Câmara Municipal de Vitória da ConquistaNotíciaRádio Câmara FM 90.3
10/09/2026 11:50:00
Em janeiro de 2024, foi fundada em Vitória da Conquista a Associação do Setor Audiovisual do Sudoeste Baiano, a SASB, uma entidade que busca representar, defender e fortalecer os direitos e o desenvolvimento da cadeia produtiva do audiovisual na região sudoeste do estado. Apesar de atuar ativamente na reivindicação de políticas públicas para o setor, a SASB ainda não possuía uma sede no município.
Em entrevista à Rádio Câmara, no programa Fala Conquista, o jornalista Guilherme Barbosa e a repórter Amanda Motta, receberam Pola Ribeiro, Diretor da Bahia Filmes e conferencista da 17° Mostra Cinema Conquista e Gerardo Smith, Arquiteto que acompanha os projetos da Mostra Cinema Conquista, Casa Glauber e Cine Madrigal.

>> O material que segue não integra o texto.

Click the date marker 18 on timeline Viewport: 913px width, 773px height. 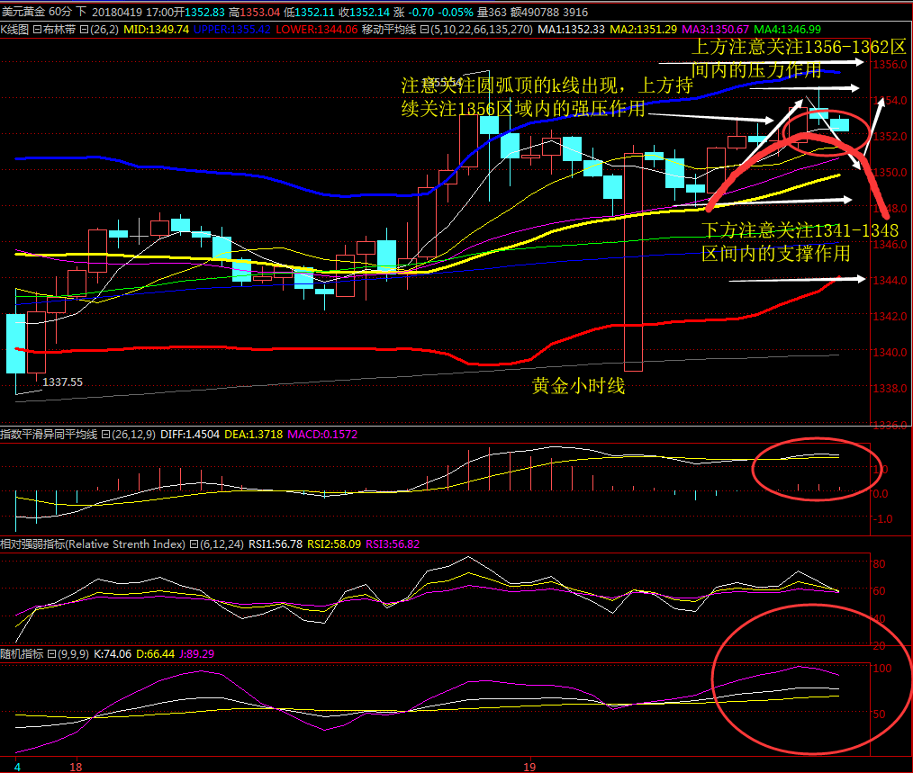[x=77, y=767]
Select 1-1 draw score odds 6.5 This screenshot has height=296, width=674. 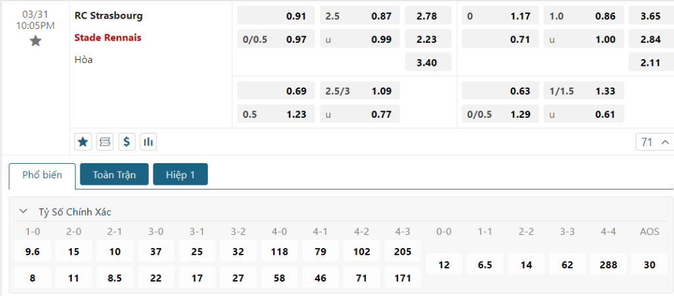(x=485, y=264)
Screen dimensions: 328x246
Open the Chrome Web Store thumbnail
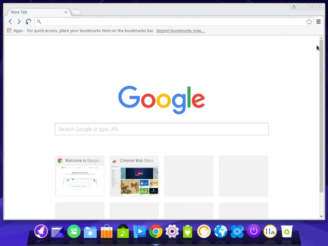point(134,177)
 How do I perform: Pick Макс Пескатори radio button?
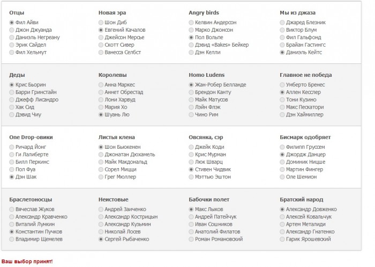[x=282, y=107]
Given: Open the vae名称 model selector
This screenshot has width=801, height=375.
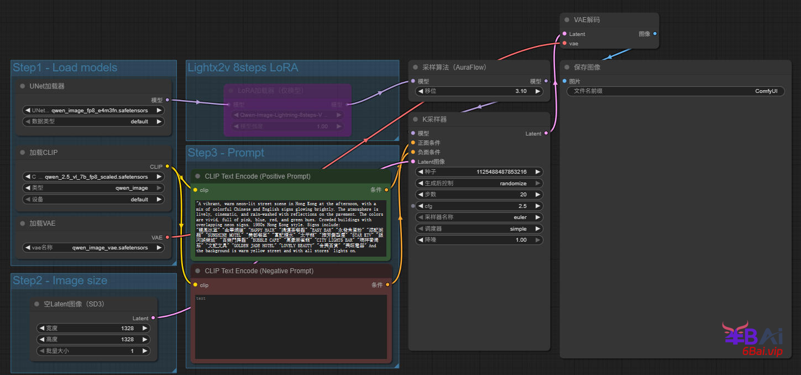Looking at the screenshot, I should tap(93, 248).
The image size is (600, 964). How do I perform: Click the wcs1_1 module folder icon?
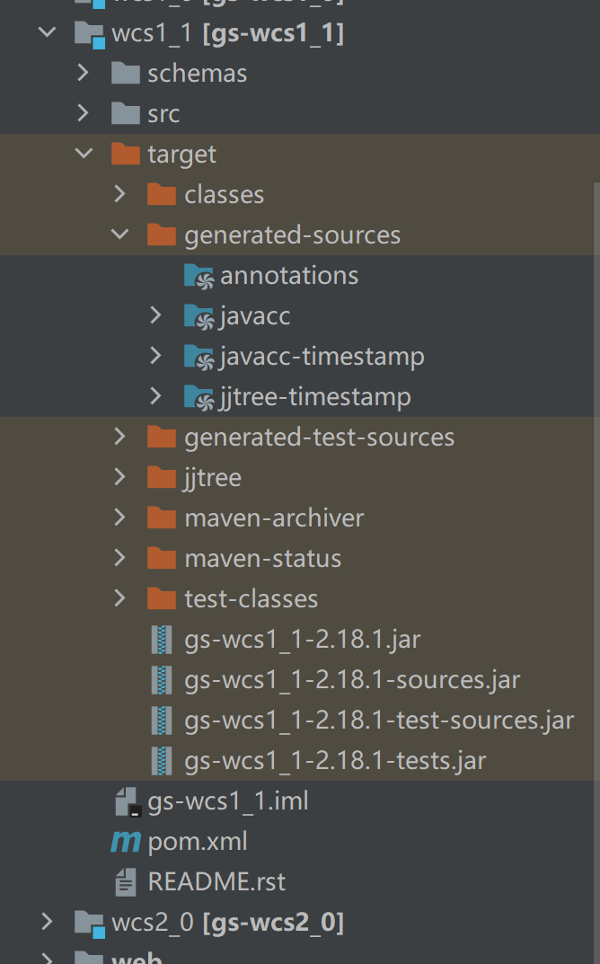pos(89,34)
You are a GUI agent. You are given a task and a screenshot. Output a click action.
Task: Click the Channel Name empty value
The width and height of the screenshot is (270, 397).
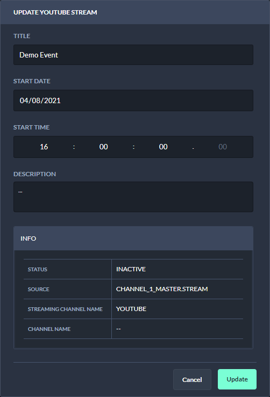[118, 329]
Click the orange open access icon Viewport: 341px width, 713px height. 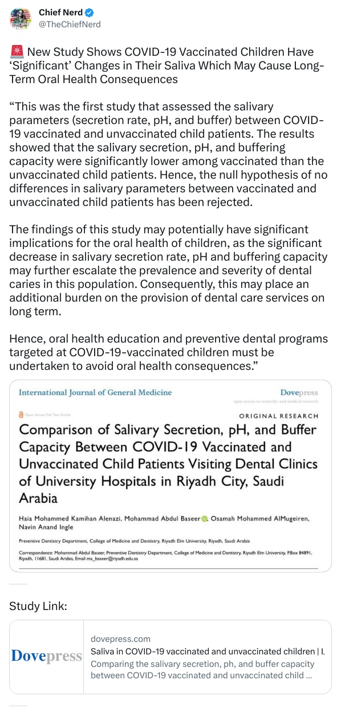21,416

Os entrevistados falaram da possibilidade da construção da sede da SASB, no terreno que abrigava a antiga delegacia da Polícia Civíl do município.
Localizada em frente a Praça Sá Barreto, o terreno funcionou como cadeia pública até o final dos anos 80 e também como delegacia de polícia. Atualmente o imóvel pertence ao Governo do Estado da Bahia mas, em 31 de outubro de 2025, a Prefeitura Municipal de Vitória da Conquista e a Defesa Civil realizaram uma intervenção para demolição parcial do imóvel após um desmoronamento interno e de parte do telhado.

Durante a entrevista, Pola destacou Vitória da Conquista como uma das cidades mais importantes do interior da Bahia, reforçando a importância de uma sede para a SASB: “Pessoas que fazem educação audiovisual no Brasil inteiro vão se interessar por estar aqui, simbolicamente, quando você consegue envolver o setor do audiovisual, o setor da educação e também forças políticas como municipal, estadual e federal, você consegue realmente criar uma coisa que tem a ver com Vitória da Conquista, que é a cidade mais importante do interior da Bahia, que precisa ocupar o seu lugar.
O Arquiteto Gerardo Smith ressaltou a importância de voltar às atividades culturais para a região central de Vitória da Conquista, pensando na existência de espaços como a Casa Gláuber Rocha, o Teatro Carlos Jeová e outros imóveis que podem ser aproveitados. “Se a gente raciocinar, temos ali uma estrela de quatro pontas, a Casa Gláuber Rocha, a própria delegacia, o Cine Madrigal e o Teatro Carlos Jeová. Então esse circuito todo é simbolicamente uma proposta que a gente vem desenvolvendo há um tempo, é transformar esse polígono no polígono cultural e cívico da cidade".
Segundo Gerardo, a Casa Gláuber, que é uma referência para o município, pode abrigar um acervo digital aberto ao público. “Então a Casa Gláuber é uma referência não só tangível, porque dando tudo certo a gente vai ter um acervo digital lá que vai ser visualizado, mas também ele é intangível na espacialidade daquela edificação, por nos remeter a uma imaginação do que era Conquista no passado, a casa da década de 30 o pensamento de Gláuber Rocha que é dos anos de 50, 60, 70 para frente.”
Com pouco mais de 2 anos de atuação, a Associação do Setor Audiovisual do Sudoeste da Bahia já realizou articulações junto à Prefeitura Municipal e órgãos estaduais para a reabertura e projetos de recuperação de espaços tradicionais como o Cine Madrigal e a implantação da Casa Gláuber, buscou assegurar a destinação de recursos de leis de incentivo como a Lei Paulo Gustavo e integra fóruns regionais e estaduais do audiovisual para fortalecimento da cultura no interior como o Fórum Audiovisual dos Interiores da Bahia, que já está em sua 4° edição.
Apesar da política audiovisual do Brasil ter cerca de 25 anos, Pola Ribeiro relembra que a distribuição do audiovisual deixou a desejar em alguns momentos. “A parte de produção foi muito valorizada nesses anos, a gente fez muitos filmes, mas a gente não pegou muito na questão da preservação na conservação dos filmes, da divulgação, da distribuição e da exibição propriamente dita”.
Pola ainda aposta em grandes voos para o município de Vitória da Conquista em relação ao setor audiovisual: “Quando você quer criar uma política pública, você tem que ter na ponta quem queira atuar naquela situação e a gente tem. Vitória da Conquista criou bases e experiências que são capazes de dar sustentabilidade a isso. Então para mim, isso é a coisa mais importante, não só para o território, mas para o ecossistema audiovisual da Bahia e quero apostar que a gente vai influenciar o audiovisual do Brasil, tendo aqui esse polo de cinema e o Brasil vai olhar para a Conquista e querer participar disso”.